2 Replies Latest reply on Aug 12, 2014 1:21 AM by pwillener Branched to a new discussion.

    Installing flash on multiple machines without bundled software


      I know the standard procedure for updating flash without installing the bundled software is to opt-out every. single. time. there's an update, but what is one to do when they are responsible for multiple windows machines - all of which require flash and none of which require some crappy trial anti-virus software or a google toolbar or whatever else you decide to bundle with flash in the future?

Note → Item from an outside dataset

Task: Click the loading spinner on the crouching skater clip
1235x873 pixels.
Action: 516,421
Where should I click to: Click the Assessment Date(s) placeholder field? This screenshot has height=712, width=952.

      I'd like to make flash a well-supported part of the standard install base, but I can't do that in good conscience when the updater cannot be silently run without installing unwanted & untested 3rd party software. What's more, Flash has enough security vulnerabilities of its own without bundled external code along with it:
      Adobe Flash Player : List of security vulnerabilities

      So, what am I to do? Use a 3rd-party updater? Instruct clients to wait until their favorite web pages are recoded in HTML5 before they can view them? Tell them they better never miss the opt-out button if they want support? Or should I just trust Adobe to make 100% sure that that everything they decide to bundle will be tested to work on all platforms, in all environments, and never cause an issue? (the last is obviously facetious - installing anti-virus software without permission demonstrates they have no interest in whether their software breaks existing configurations)


      If I pay you money, can I get a version of the player that doesn't include 'value-added' software? Maybe what you should do is charge money for the tools people use to develop flash applications, then give the player away at a loss to give those developers a broader development base and thus make your dev tools more popular - but all that strategy ever did was make flash one of the most ubiquitous pieces of software in the world, so I can see why you ditched it.